When you find the line that contains "The image size", restate it and all lines after it exactly, stopping at the end of the material.

· · · ·

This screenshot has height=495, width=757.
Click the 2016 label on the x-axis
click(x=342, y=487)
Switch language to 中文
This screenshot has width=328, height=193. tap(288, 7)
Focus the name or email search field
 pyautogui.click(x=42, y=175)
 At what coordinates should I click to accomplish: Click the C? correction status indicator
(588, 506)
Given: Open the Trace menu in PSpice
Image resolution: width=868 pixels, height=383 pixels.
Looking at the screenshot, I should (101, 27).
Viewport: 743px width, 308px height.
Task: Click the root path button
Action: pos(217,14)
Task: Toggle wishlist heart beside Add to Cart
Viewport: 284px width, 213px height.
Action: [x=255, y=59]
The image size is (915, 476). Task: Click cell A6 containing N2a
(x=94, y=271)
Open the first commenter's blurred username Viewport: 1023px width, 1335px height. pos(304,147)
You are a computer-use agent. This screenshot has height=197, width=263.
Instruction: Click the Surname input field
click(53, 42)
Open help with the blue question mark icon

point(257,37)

· · · ·

ANSWER TO THE EXERCISE –
The image size is (915, 476). Task: Click cell A6 containing N2a
(x=94, y=271)
Open the first commenter's blurred username Viewport: 1023px width, 1335px height. pos(304,147)
You are a computer-use agent. This screenshot has height=197, width=263.
Instruction: Click the Surname input field
click(53, 42)
Open help with the blue question mark icon

point(257,37)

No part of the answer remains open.